DEVICE   = "cuda:0" if torch.cuda.is_available() else "cpu"
DTYPE    = torch.float16 if torch.cuda.is_available() else torch.float32
DIR      = "chunks"
OUTFILE  = "transcript_with_timestamps.txt"
CHUNK_DURATION_S = 30

# Load the model and processor
print(f"Loading model {MODEL} to {DEVICE}...")
model = AutoModelForSpeechSeq2Seq.from_pretrained(MODEL, torch_dtype=DTYPE, use_safetensors=True).to(DEVICE)
processor = AutoProcessor.from_pretrained(MODEL)
asr_pipeline = pipeline(
    "automatic-speech-recognition",
    model=model,
    tokenizer=processor.tokenizer,
    feature_extractor=processor.feature_extractor,
    device=DEVICE,
    torch_dtype=DTYPE
)

# Helper function to format time
def format_time(seconds):
    h, r = divmod(seconds, 3600)
    m, s = divmod(r, 60)
    return f"{int(h):02d}:{int(m):02d}:{int(s):02d}"
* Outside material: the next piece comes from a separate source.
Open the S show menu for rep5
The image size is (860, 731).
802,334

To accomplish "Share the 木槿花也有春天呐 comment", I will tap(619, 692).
# Fetch and sort the audio files
files = sorted([f for f in os.listdir(DIR) if f.endswith(".wav")])

# Open a file to write the result to
with open(OUTFILE, "w", encoding="utf-8") as out:
    for filename in files:
        chunk_index = int(filename.split("_")[1].split(".")[0])
        start_time = chunk_index * CHUNK_DURATION_S
        end_time = start_time + CHUNK_DURATION_S

        filepath = os.path.join(DIR, filename)
        print(f"Transcribing {filename}...")

        result = asr_pipeline(filepath, generate_kwargs={"language": "sv"})
        text = result["text"].strip()

        out.write(f"[{format_time(start_time)} - {format_time(end_time)}]\n{text}\n\n")

print(f"Transcription complete! Result saved in: {OUTFILE}")

Step 2: Add Punctuation and Capitalization (`punctuate.py`)

Create the file punctuate.py. This script reads the raw text file, sends the text blocks to the correction model, and then writes a new, cleaner text file.

import re
from transformers import pipeline

# --- Settings ---
INPUT_FILE  = "transcript_with_timestamps.txt"
OUTPUT_FILE = "transcript_punctuated.txt"
MODEL = "sdadas/byt5-text-correction"
BATCH_SIZE = 8 # Process 8 text blocks at a time for efficiency

# Function to ensure capital letter after period
def capitalize_sentences(text):
    parts = re.split(r'([.?!]\s*)', text)
    return "".join(p.capitalize() for p in parts)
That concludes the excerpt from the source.